Sous l’hellénisme, la science connut un essor extraordinaire.

Imprégnés de l’esprit aristotélicien, les scientifiques érigèrent la spécialisation en mode de travail.
Dans le domaine des sciences exactes, Euclide (300 av.J.-C.), qui systématisa la géométrie de son époque, aborda dans ses Eléments l’arithmétique, la planimétrie, les nombres irrationnels et la stéréométrie.
Un de ses élèves les plus doués, Archimède (287-212 av.J.-C.), parvint à résoudre des équations du troisième degré et calcula huit inconnues à partir de sept équations.

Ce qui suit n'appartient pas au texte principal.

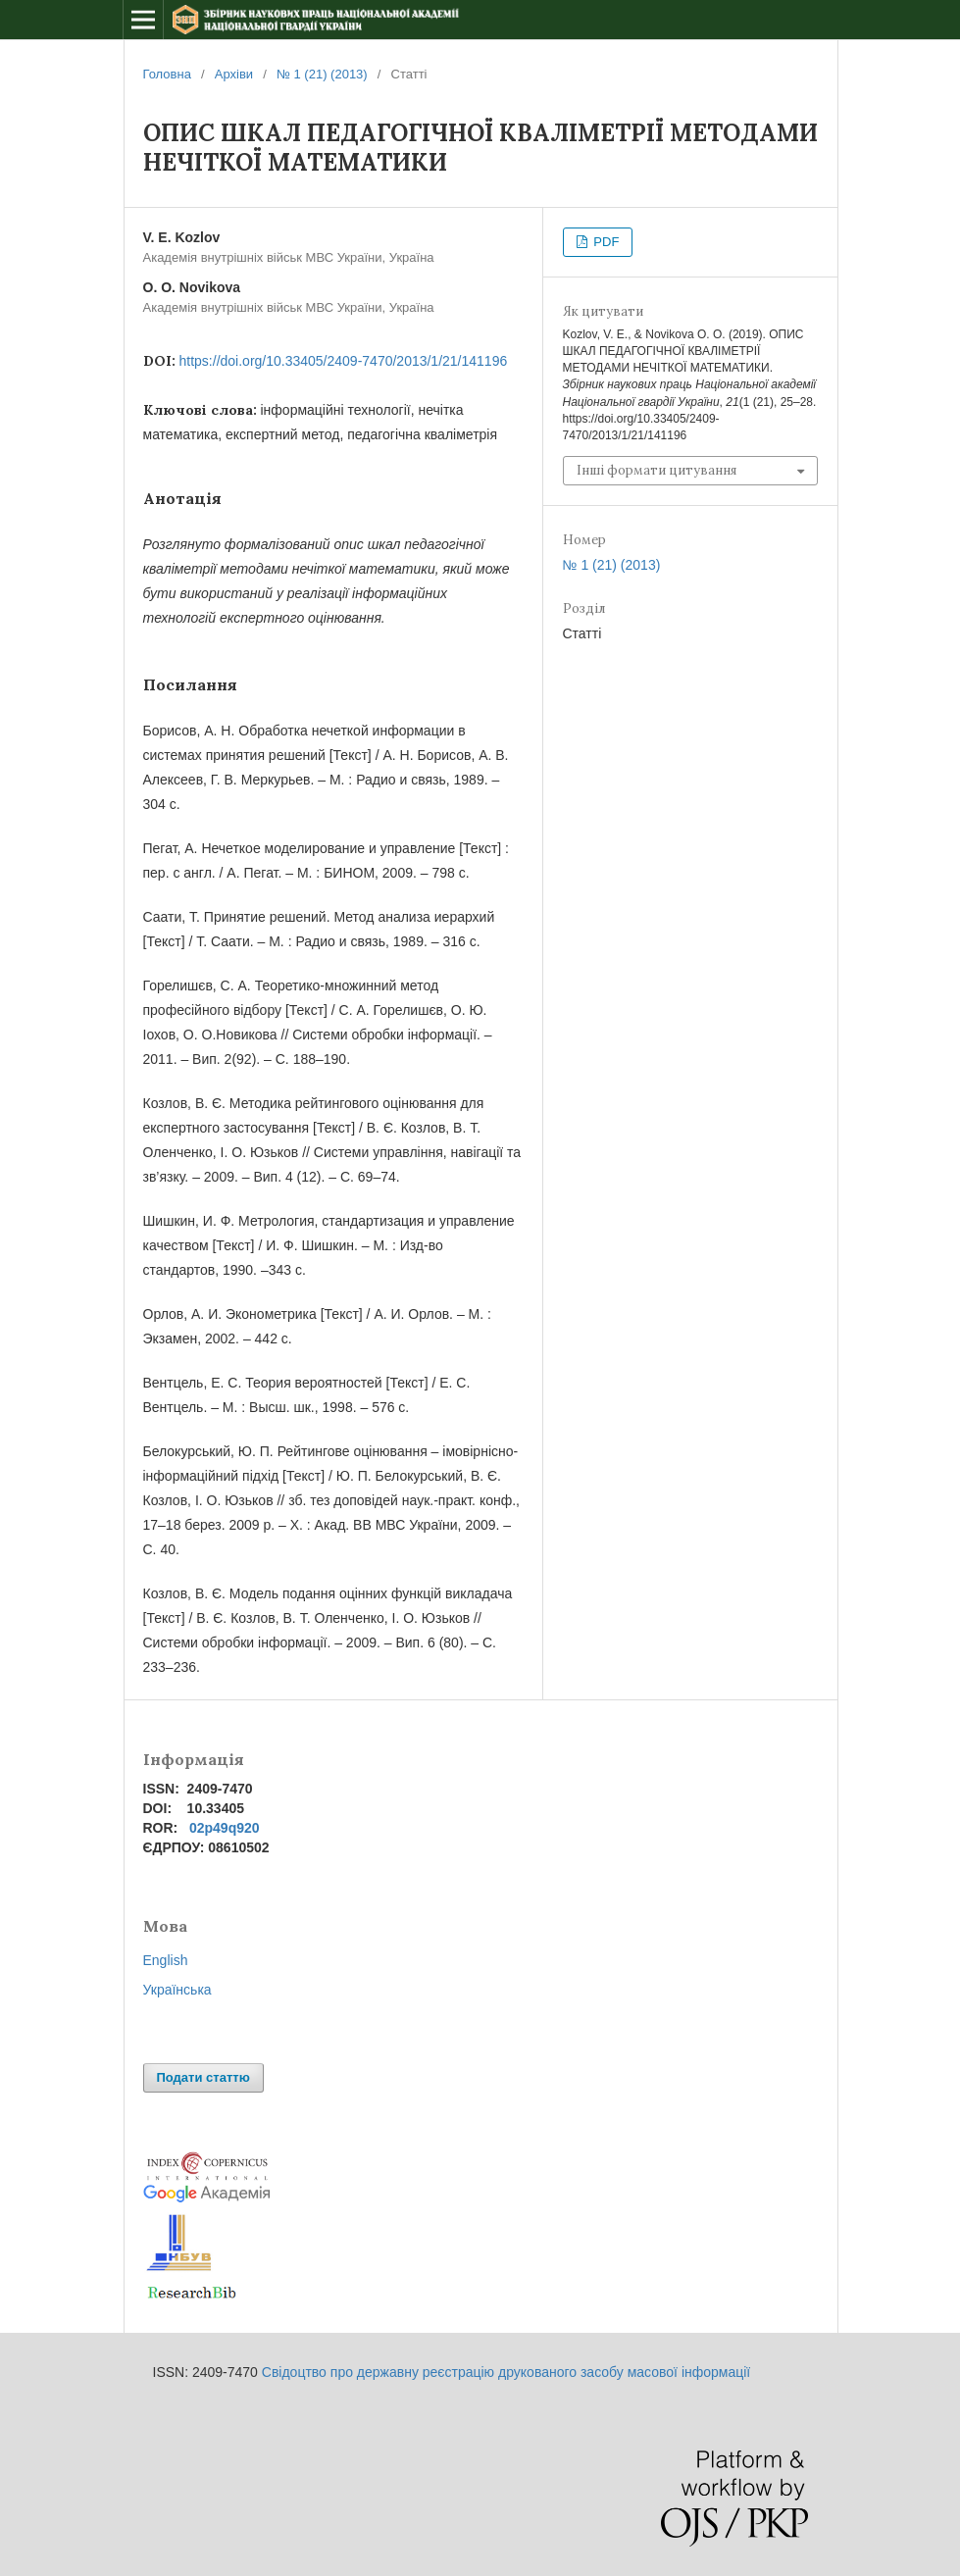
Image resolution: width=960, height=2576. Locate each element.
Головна (167, 74)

Parmi ses nombreuses découvertes figurent le poids spécifique des corps, fondement de son célèbre principe, la loi du centre de gravité et le principe du levier.
Ctésibios (III° siècle av.J.-C révolutionna l’art militaire avec son arc de torsion et fut le premier à utiliser la pression atmosphérique.
Citons encore, Aristaque de Samos (320-250 av.J.-C.), Hipparque de Nicée (190-120 av.J.-C.), Posidionos (135-51 av.J.-C.), bien d’autres encore.

Maints savants défrichèrent de nouveaux domaines du savoir durant cette période et l’essor de la science, dont le centre névralgique se situa à Alexandrie, se traduisit par d’extraordinaires progrès en mathématiques, ingénierie, astronomie et géographie, mais aussi sciences naturelles et médecine

La culture ne fut pas en reste.

A l’époque helléniste, l’apport culturel fut marqué par la rénovation de l’éthique et de l’esthétique.

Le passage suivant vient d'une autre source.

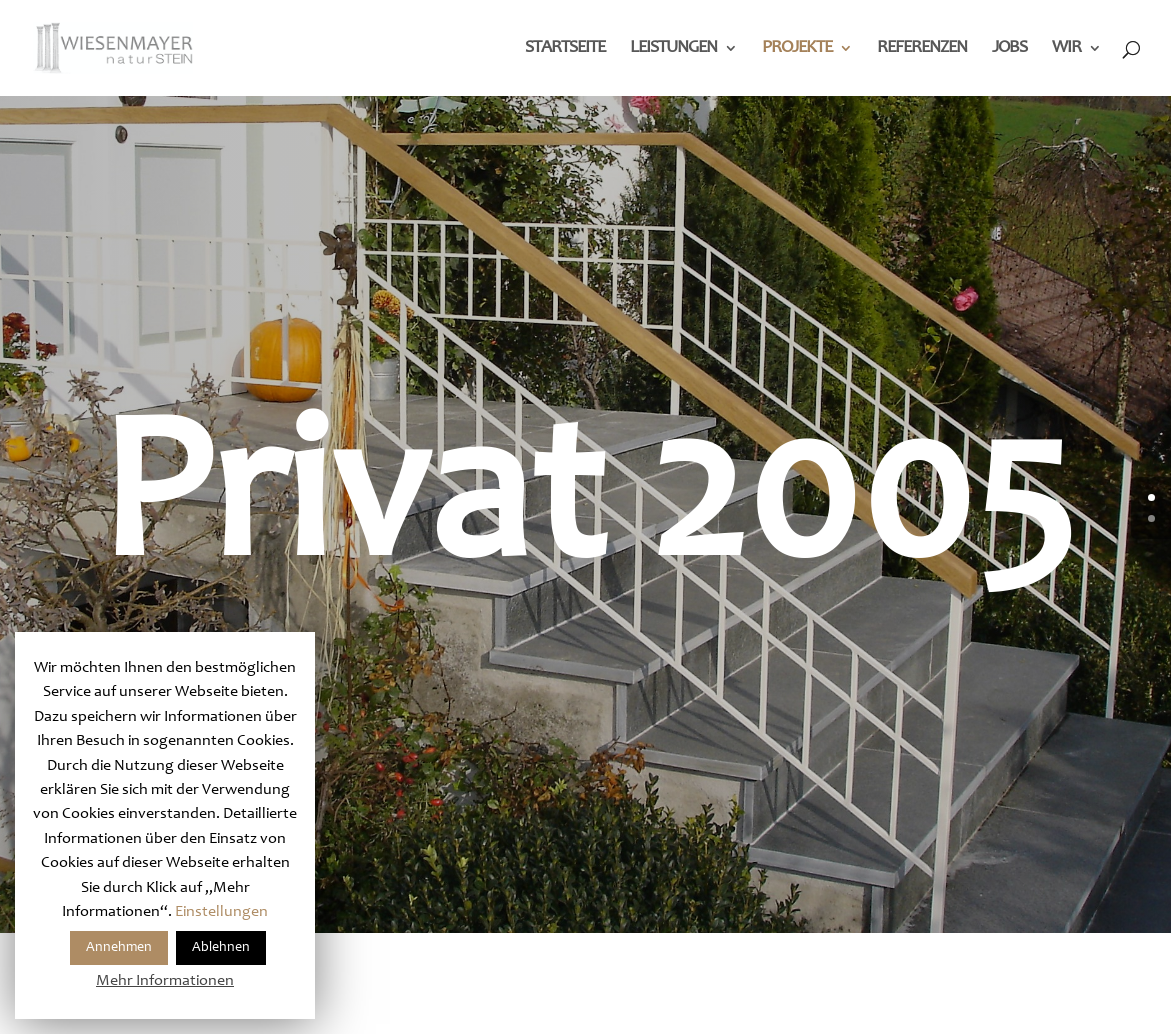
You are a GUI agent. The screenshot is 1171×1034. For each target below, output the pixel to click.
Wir (1066, 49)
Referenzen (922, 49)
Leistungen (673, 49)
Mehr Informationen (165, 981)
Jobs (1009, 49)
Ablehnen (221, 948)
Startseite (565, 49)
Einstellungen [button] (221, 912)
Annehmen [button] (119, 948)
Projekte (797, 49)
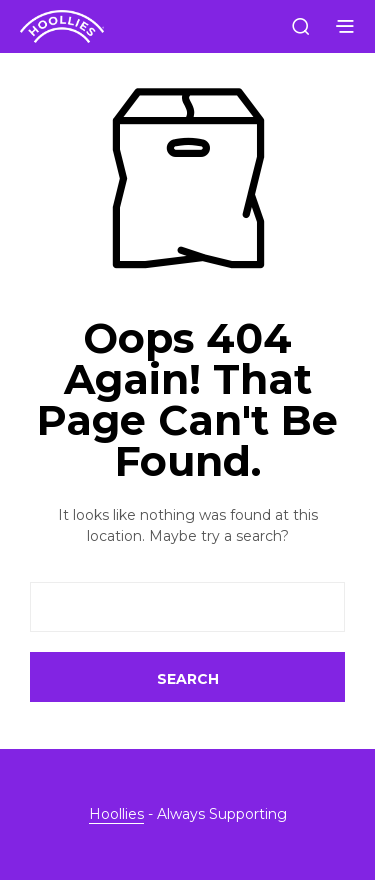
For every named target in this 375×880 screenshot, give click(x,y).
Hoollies (116, 815)
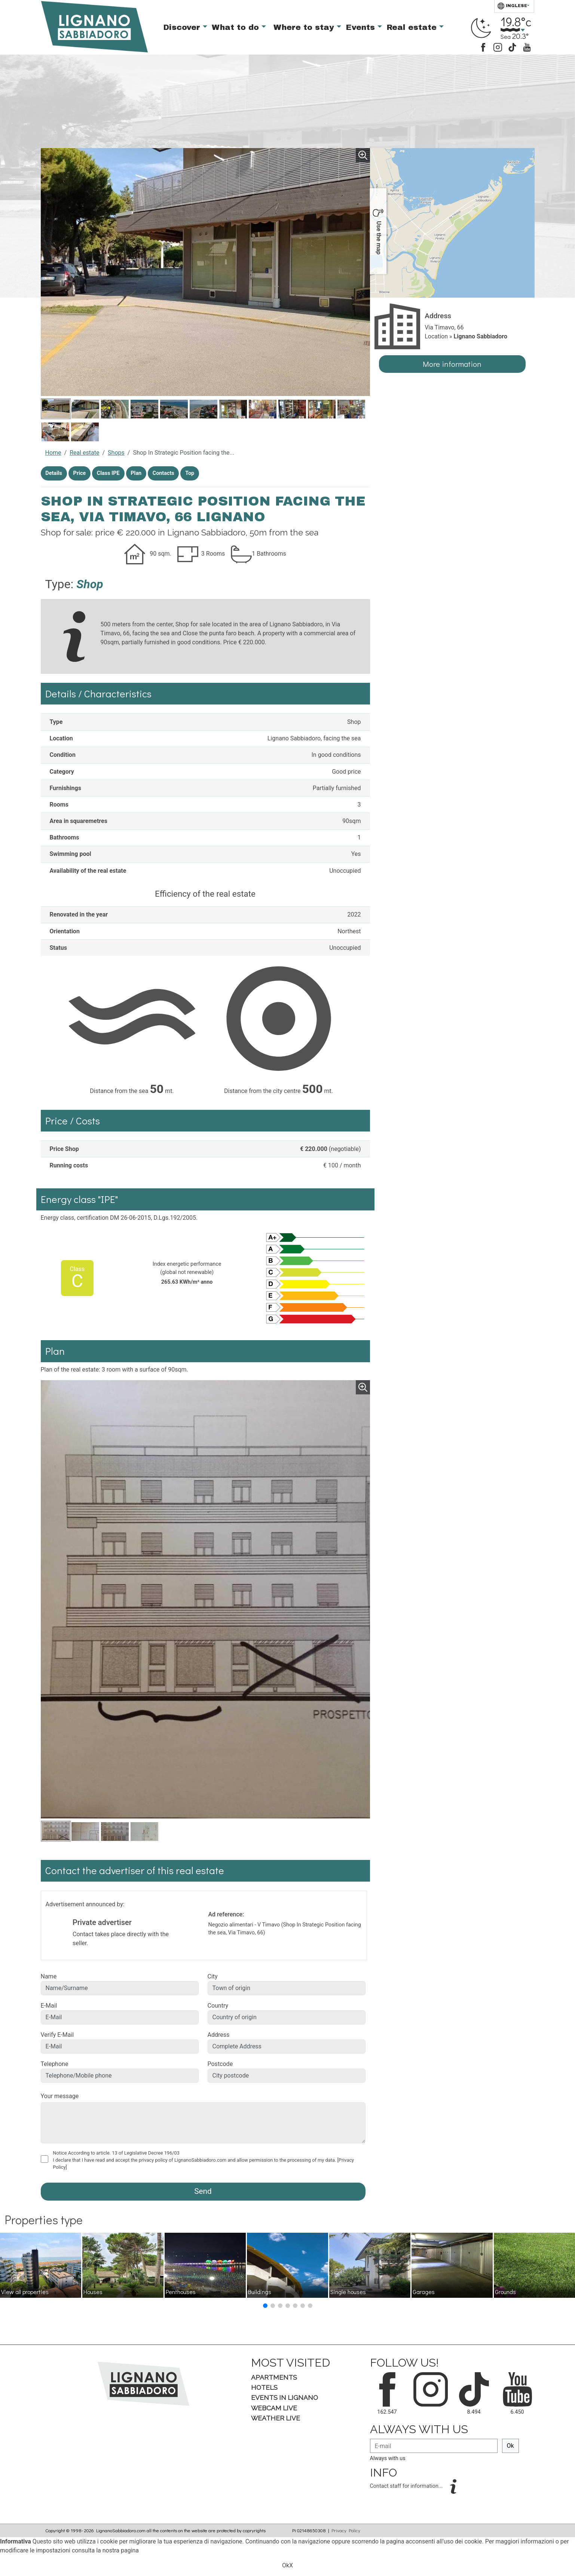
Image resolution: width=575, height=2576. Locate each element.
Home (53, 452)
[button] (265, 2305)
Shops (116, 452)
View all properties (25, 2292)
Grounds (505, 2292)
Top (189, 473)
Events (361, 27)
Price (79, 473)
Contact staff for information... (407, 2486)
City (213, 1976)
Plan (136, 473)
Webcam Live (274, 2408)
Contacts (163, 473)
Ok (510, 2445)
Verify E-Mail (57, 2034)
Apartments (274, 2377)
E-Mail (49, 2005)
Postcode (220, 2063)
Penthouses (181, 2292)
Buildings (259, 2292)
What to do (236, 27)
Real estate (412, 27)
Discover (183, 27)
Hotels (264, 2387)
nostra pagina (121, 2550)
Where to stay (305, 27)
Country (218, 2005)
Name (49, 1976)
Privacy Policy (345, 2530)
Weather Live (275, 2418)
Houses (93, 2292)
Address (219, 2034)
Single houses (348, 2292)
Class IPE (108, 473)
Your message (60, 2096)
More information (452, 364)
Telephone (54, 2063)
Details (53, 473)
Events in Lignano (284, 2397)
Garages (424, 2292)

L’être humain se situait désormais au cœur des arts, de la littérature et, notamment, de la philosophie. Toutes ces disciplines renouvelèrent le vieil idéal classique.
Un des courants rénovateurs, le scepticisme, dont le principal représentant fut Pyrrhon (360-270 av.J.-C.), était une tendance philosophique marquée par un relativisme moral doutant de la validité de toute affirmation.
De même, l’épicurisme s’avéra être une nouvelle alternative à la conception traditionnelle de la polis. Son fondateur, Epicure de Samos (341-270 av.J.-C.), inaugura son école en 306 av.J.-C. à Athènes.
Zénom de Citium (335-262 av.J.-C.)  ajoute un système philosophique, le stoïcisme, qui met la raison et la logique au service de l’éthique.

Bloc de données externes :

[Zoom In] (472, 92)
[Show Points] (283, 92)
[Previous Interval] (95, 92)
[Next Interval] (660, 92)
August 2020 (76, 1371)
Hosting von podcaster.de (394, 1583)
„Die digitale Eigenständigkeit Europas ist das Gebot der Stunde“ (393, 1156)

L’intérêt pour la dimension individuelle de l’être humain ne se borne pas à la philosophie, mais se retrouve aussi bien dans la littérature que le théâtre et la poésie.

Sans avancer plus avant, et sans aborder les autres arts helléniques, l’hellénisme amena une internationalisation de l’esprit grec dans la majeure partie du monde et incarné par Alexandre le Grand, fils du roi Philippe. Et la sphère scientifique et culturelle de l’hellénisme connut un formidable essor. Alexandrie, avec son musée et sa célèbre bibliothèque, devint l’épicentre de cette effervescence, tout ce dynamisme s’articulant autour de la langue grecque commune la koinè. Athènes, très affaiblit sur le plan politique, conserva cependant son statut de berceau de la philosophie et abrita de nouveaux courants de pensée.